Z perspektywy Kissingera ludzie są nieistotni lub przestarzali dzięki rozwojowi sztucznej inteligencji i całej technologii, która ją otacza. Cała część jego książki poświęcona jest tezie, że ludzie powinni zacząć myśleć już teraz o „próbach zorientowania się w swojej roli, kiedy nie będziemy już jedynymi ani nawet głównymi aktorami na naszej planecie”.
„Prowadzone są już wysiłki w zakresie inżynierii biologicznej mające na celu ściślejszą fuzję człowieka z maszynami”.

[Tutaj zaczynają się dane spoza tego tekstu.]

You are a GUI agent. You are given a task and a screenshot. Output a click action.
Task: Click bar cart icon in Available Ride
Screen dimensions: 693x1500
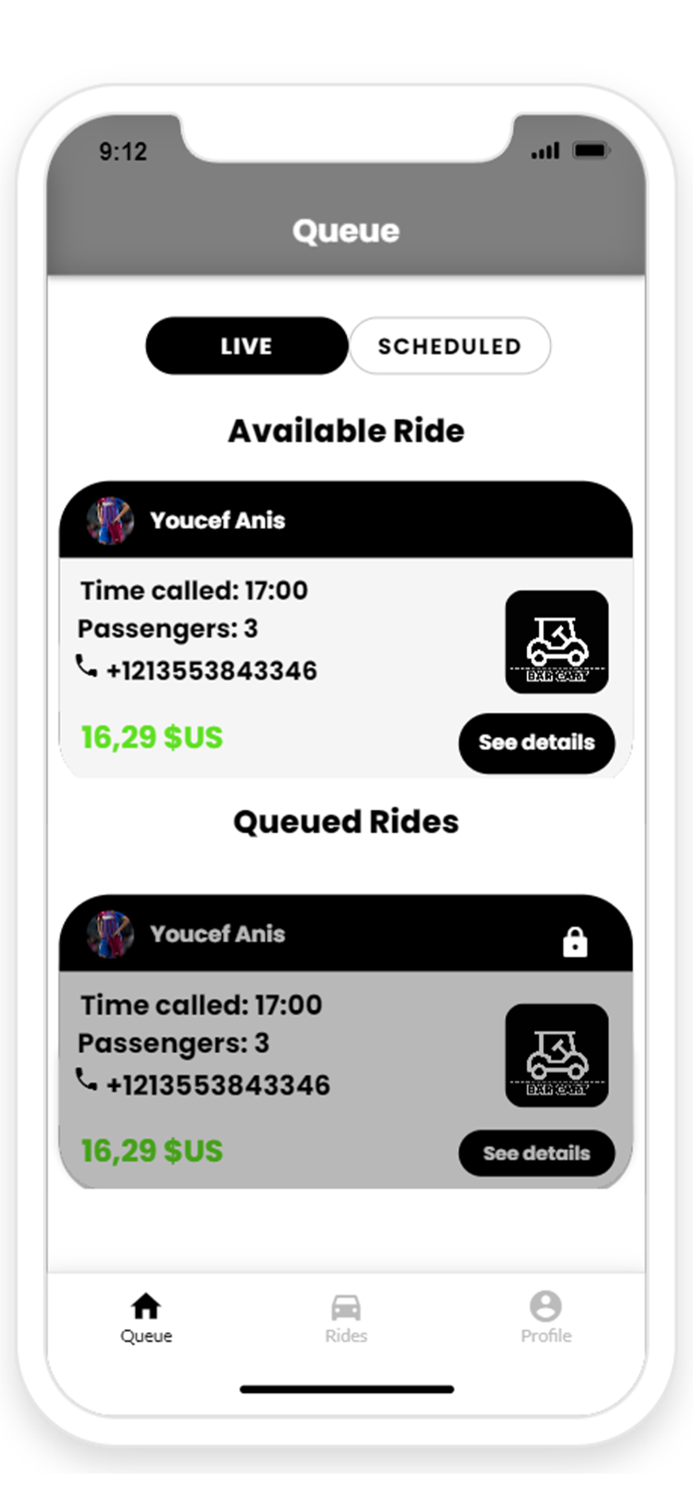point(557,642)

Co Kissinger i in. Oznacza to, że w nadchodzących dniach w ciałach ludzi zostaną zainstalowane nowe interfejsy mózg-komputer, aby przekształcić ich w maszyny hybrydowe człowiek-sztuczna inteligencja. Elon Musk z Tesli, który obecnie uczestniczy w planie „DOGE” przyszłej administracji Trumpa mającym na celu oczyszczenie Waszyngtonu, stoi na czele tworzenia interfejsów mózg-komputer za pomocą Neuralink.
„Takie interfejsy umożliwiają bezpośrednie połączenie między sygnałami elektrycznymi mózgu a urządzeniem, które je przetwarza w celu wykonania określonego zadania, na przykład sterowania pancernikiem” – Lovelace wyjaśnia, jak to działa.

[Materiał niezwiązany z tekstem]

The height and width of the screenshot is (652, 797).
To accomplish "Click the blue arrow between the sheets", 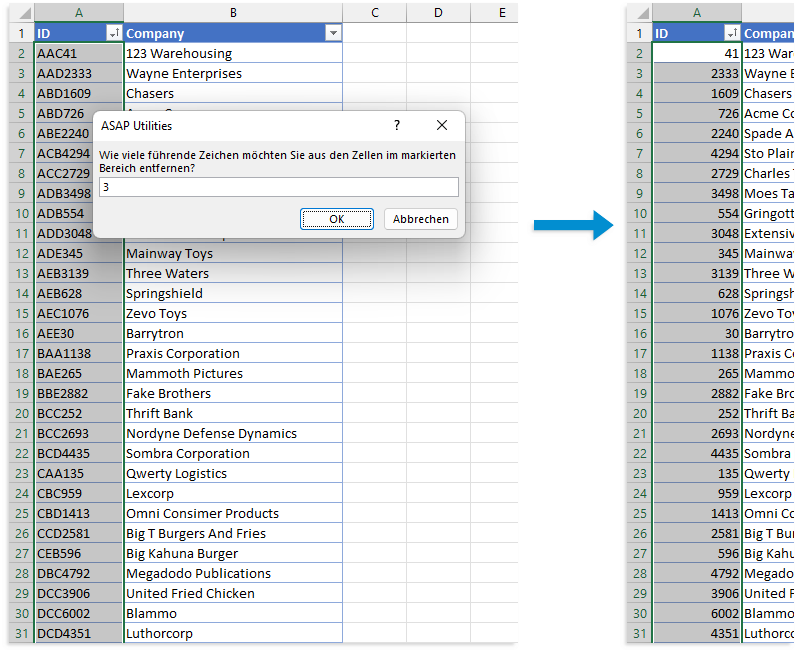I will 571,226.
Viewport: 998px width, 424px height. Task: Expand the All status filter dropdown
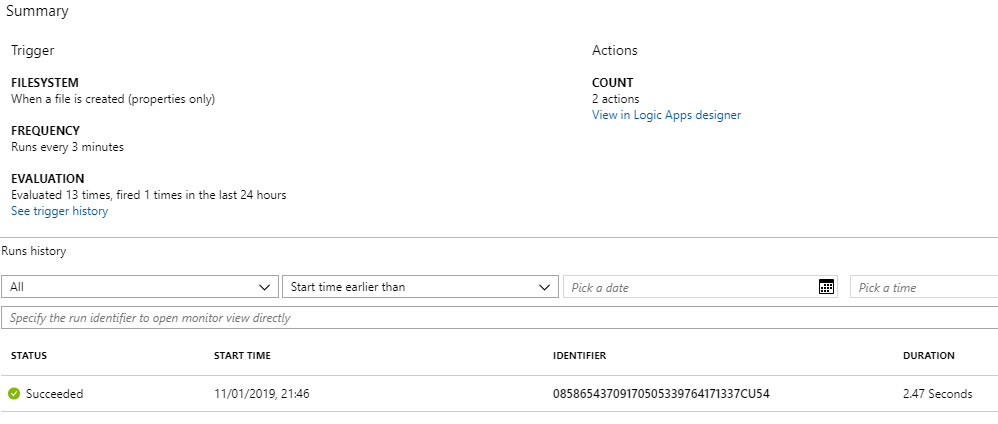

Kissingera i in. nie mogą się też doczekać nowego porządku świata wypełnionego genetycznie „lepszymi” ludźmi, których ciała zostały specjalnie zaprojektowane tak, aby lepiej współpracowały z najnowszymi pojawiającymi się narzędziami sztucznej inteligencji. Kiedy to nastąpi, rasa ludzka „podzieli się na wiele linii, z których niektóre będą nieskończenie potężniejsze od innych” – czytamy w książce.
„Zmiana kodu genetycznego niektórych ludzi tak, aby stali się nadczłowiekami, niesie ze sobą inne ryzyko moralne i ewolucyjne” – piszą dalej autorzy książki.
„Jeśli sztuczna inteligencja jest odpowiedzialna za zwiększanie zdolności umysłowych człowieka, może stworzyć u ludzkości jednoczesne biologiczne i psychologiczne uzależnienie od „obcego” wywiadu”.